SELECTED EXTRACT –
------------------------------------------------------------------------

[Joachim]

Hi everyone!

I have been trying to run simple 2D RANS simulations over an incompressible airfoil, from 0deg to 15deg. I thing I need some help!

Everything works just fine when I use a steady solver. However, things do not work quite so well in time-accurate mode. They work, but the CFL constraint forces me to use a very low time step. Basically, it takes 32,000 time steps for a particle to go from leading edge to trailing edge. Slightly excessive I'd say.

If I use 5 outer correctors in pimpleFoam, the CFL remains more or less steady, around 80 (the value that I want). Still, I am afraid that sooner or later, it will keep on increasing and eventually explode...

Is there any way to run such simulations with larger time-steps, while maintaining spatial and time accuracy? Some colleagues use OverFlow and Fun3D and they have no problem with that.

Thank you very much for your help!

Joachim

[Joachim]

no one?

I can't believe there is no way to run a 2D airfoil in time accurate mode with OpenFOAM...

------------------------------------------------------------------------

EXTRACTED ENTRIES –
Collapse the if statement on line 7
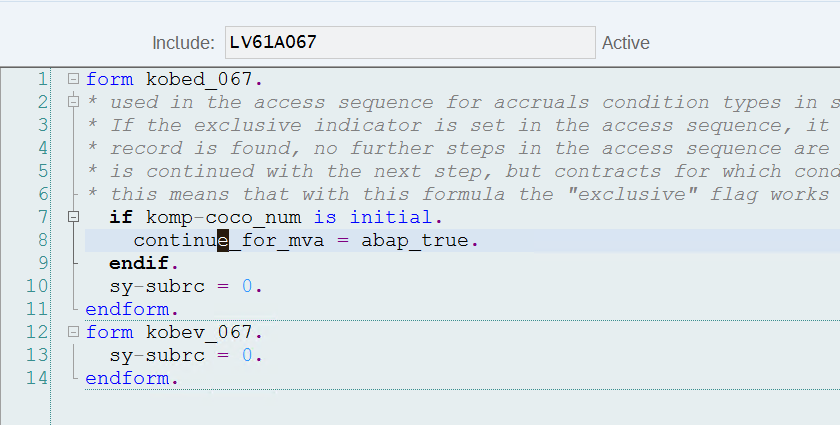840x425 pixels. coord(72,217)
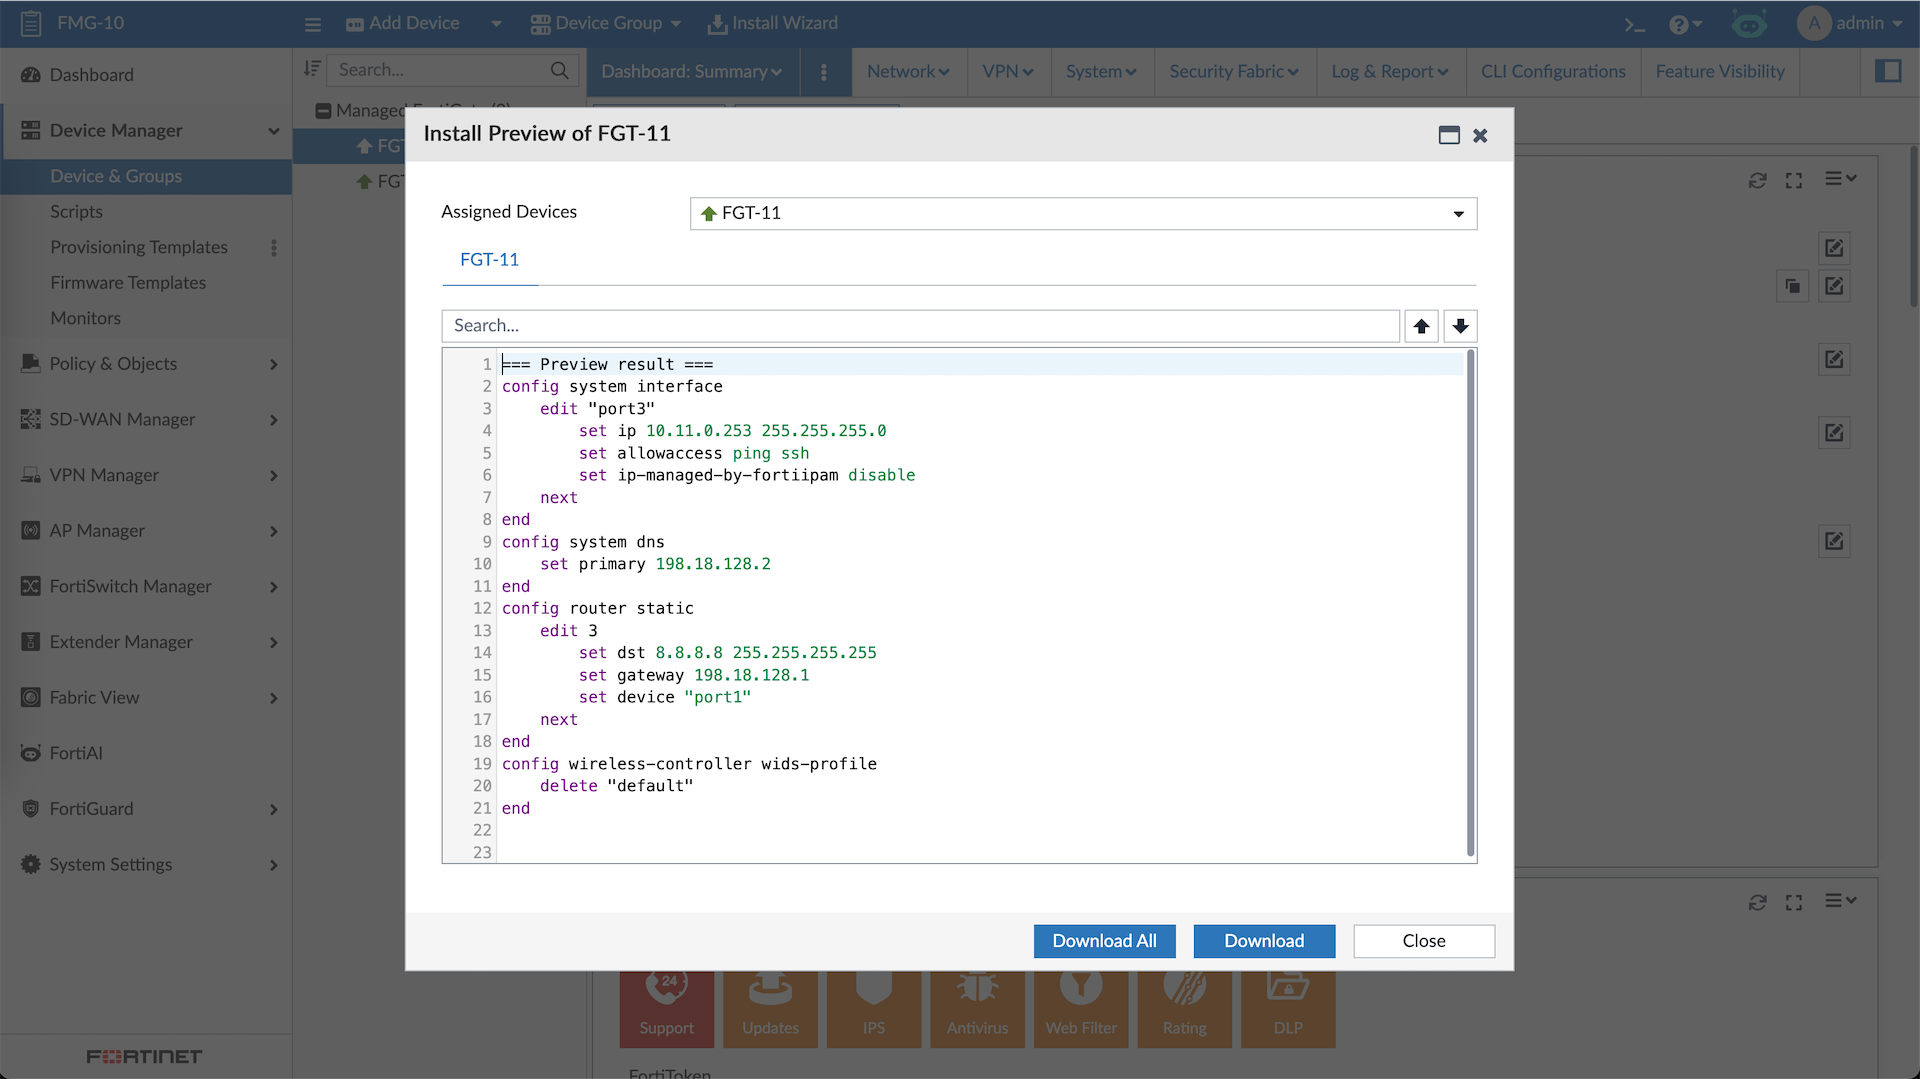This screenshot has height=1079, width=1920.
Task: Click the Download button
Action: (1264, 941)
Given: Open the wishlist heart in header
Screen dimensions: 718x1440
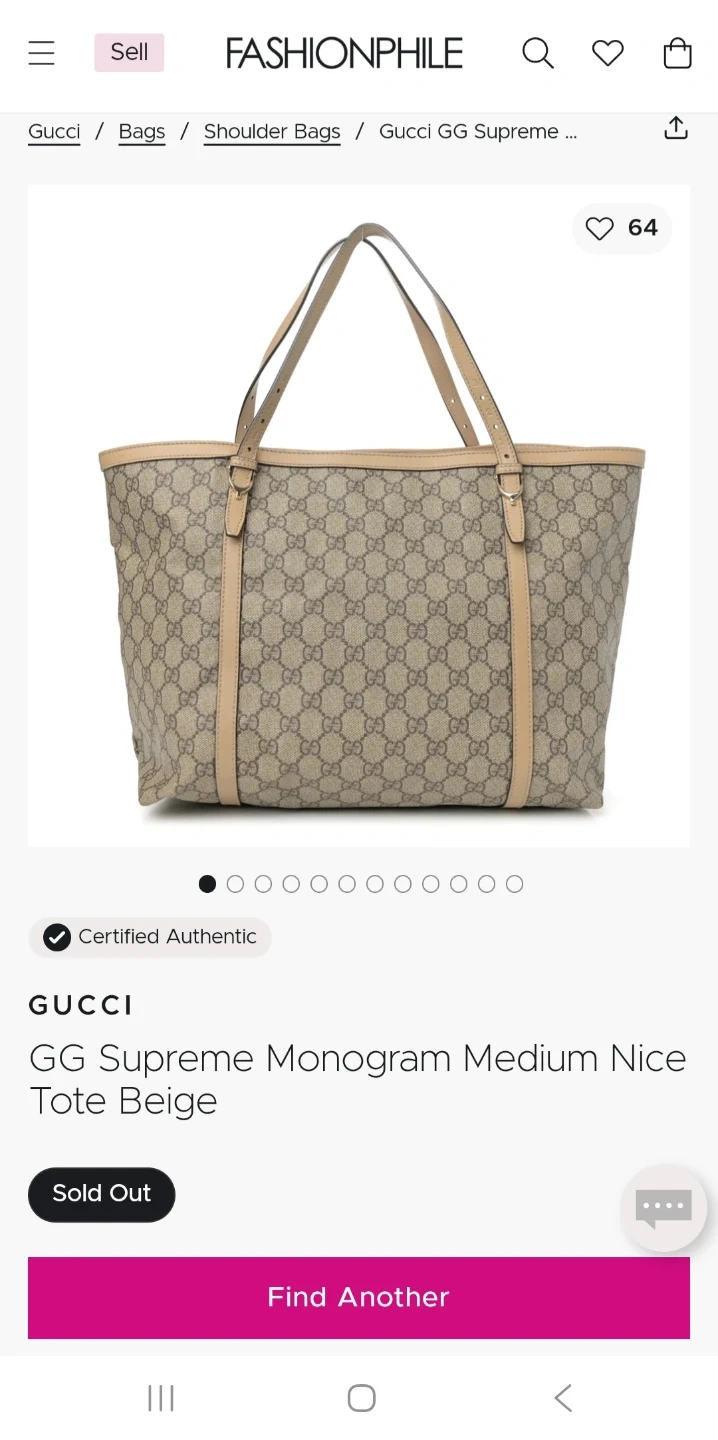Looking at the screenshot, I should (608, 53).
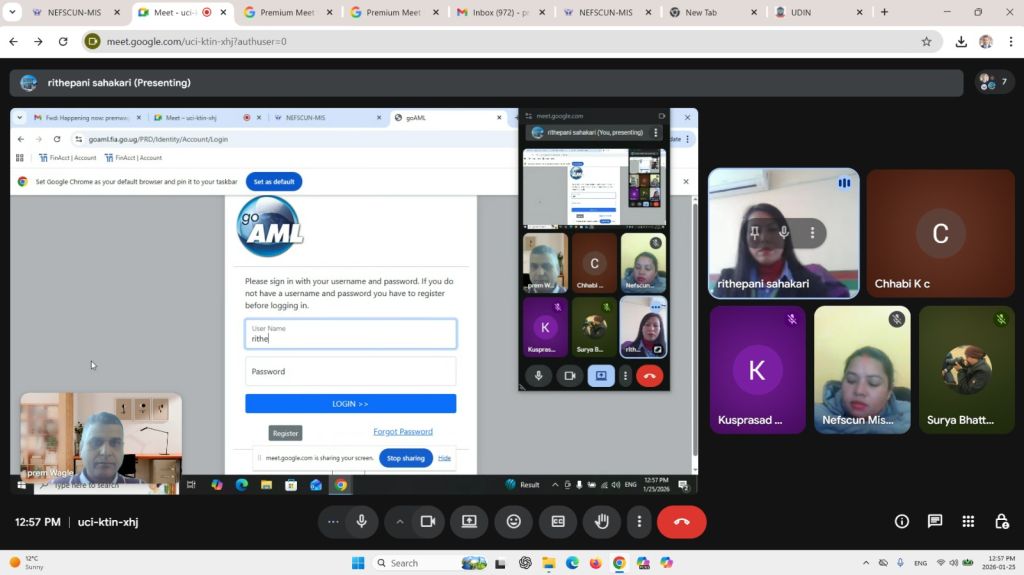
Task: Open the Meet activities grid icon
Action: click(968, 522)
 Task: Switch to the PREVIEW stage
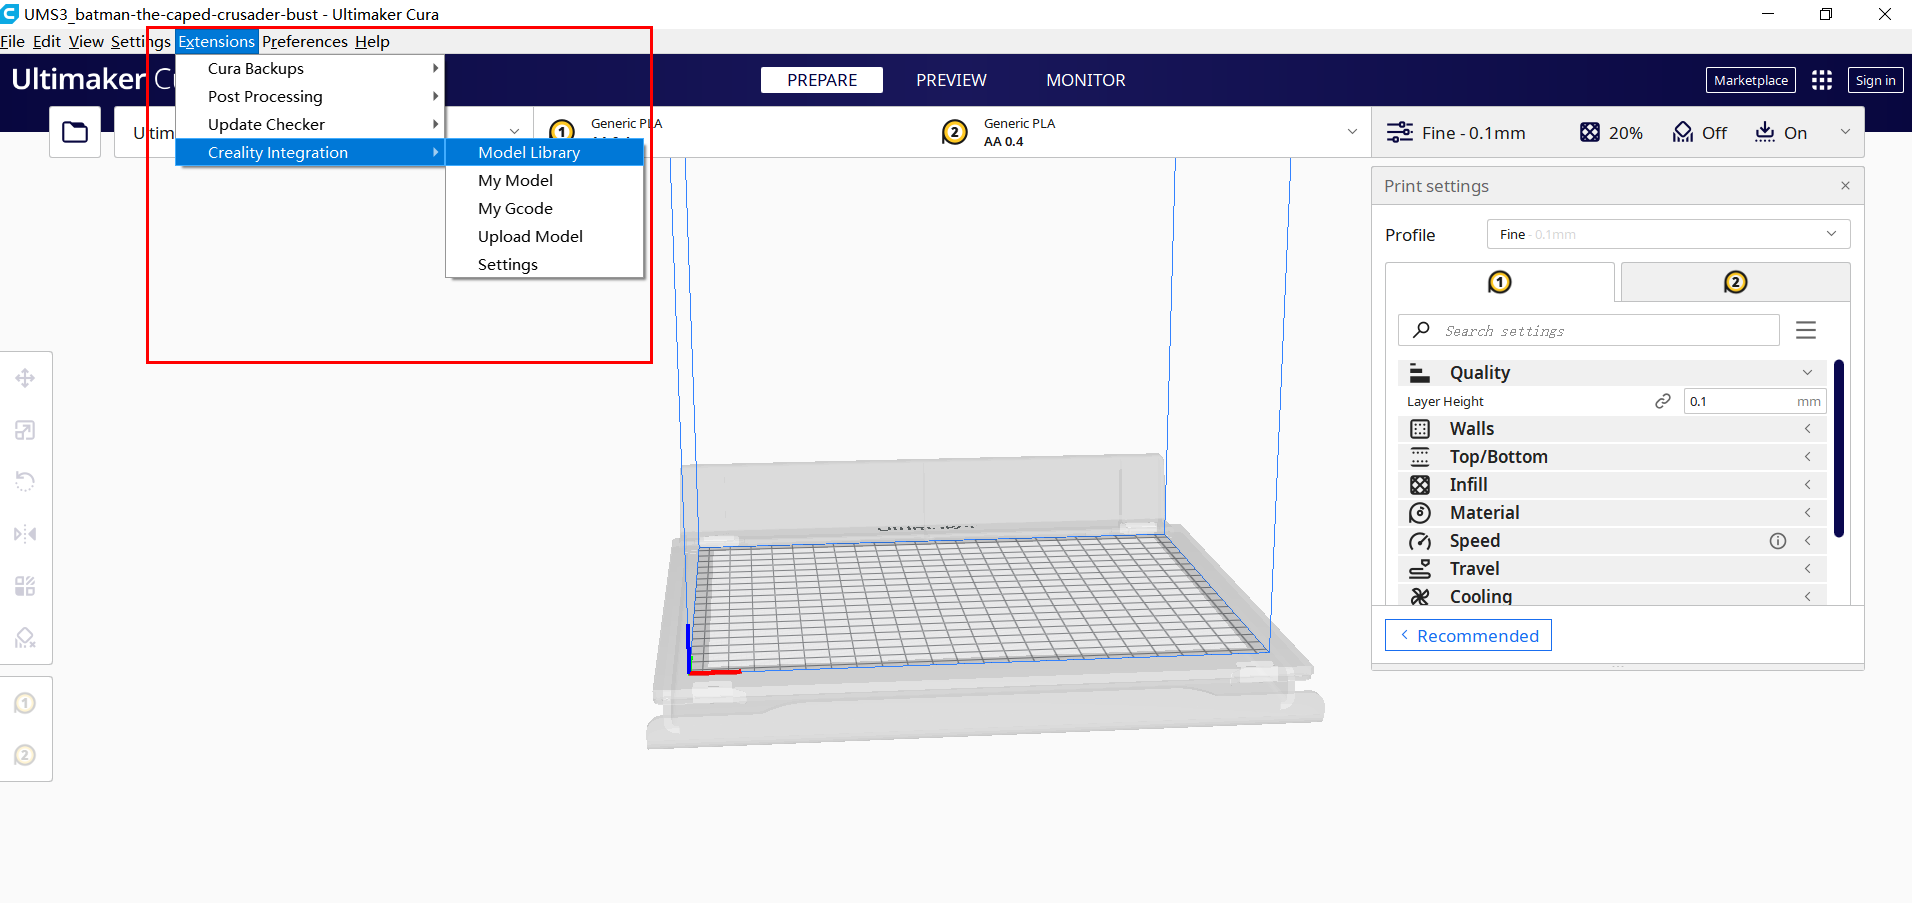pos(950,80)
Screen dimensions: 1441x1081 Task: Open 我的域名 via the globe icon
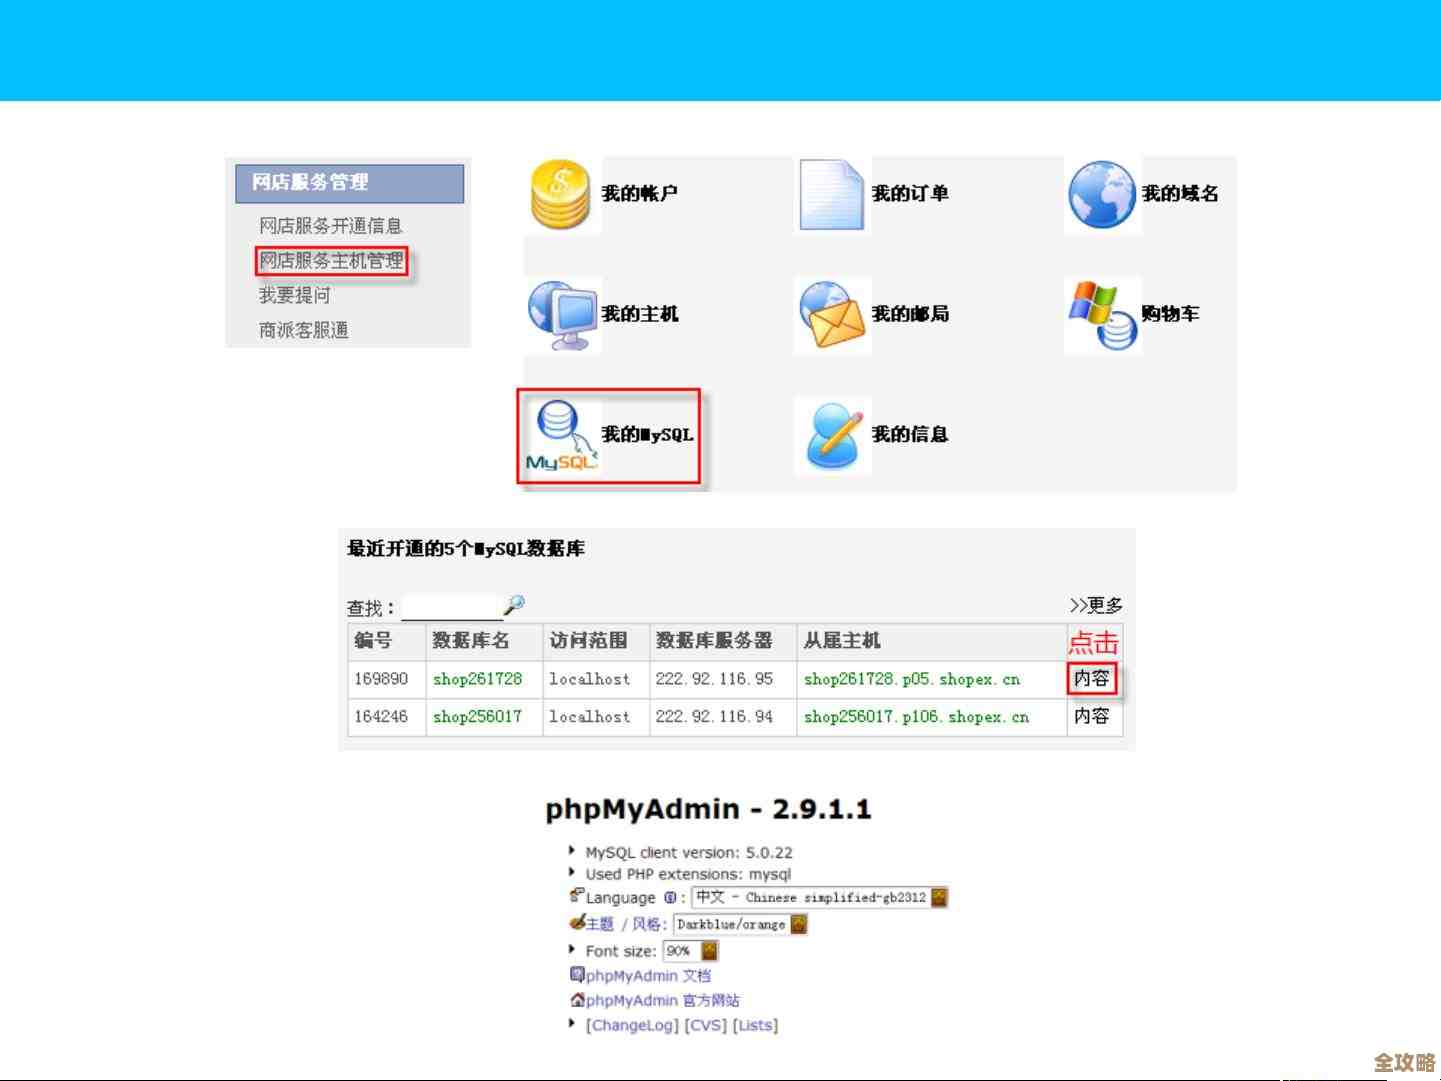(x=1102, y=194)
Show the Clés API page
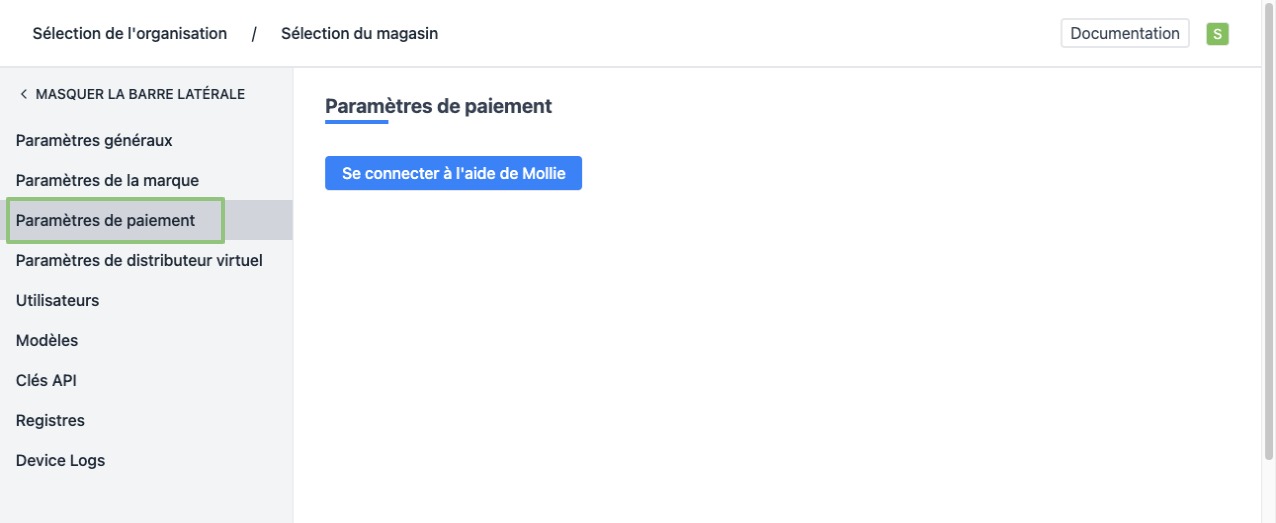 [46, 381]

------------------------------------------------------------------------

YOUR ASSIGNMENT – Extend the forum thread on time-accurate RANS simulations of a 2D airfoil in OpenFOAM, beginning after its final post.

EXPECTED ANSWER –
[wyldckat]

Greetings Joachim,

Have you checked OpenFOAM's tutorial "incompressible/pimpleDyMFoam/wingMotion"?

As for the "trick" to not having high CFL is to have a good mesh that doesn't have very small cells in high speed zones.

You can use the Co utility for generating the Courant Number field for your case, so that you can find where the CFL values are higher.
Another thing is to check the mesh statistics given by checkMesh, namely the minimal cell volume.

Best regards,
Bruno

[Joachim]

Thanks wyldckat,

However, I do not have much choice in this case, for 2 reasons:

1. The airfoil has a blunt trailing edge. I need really fine cells to properly capture the flow there.

2. A colleague and I are running the same case on both OpenFOAM and Overflow. We are therefore using the same mesh. -> I cannot change it.

It is pretty frustrating! In Overflow and Fun3D, they don't have that issue with the CFL.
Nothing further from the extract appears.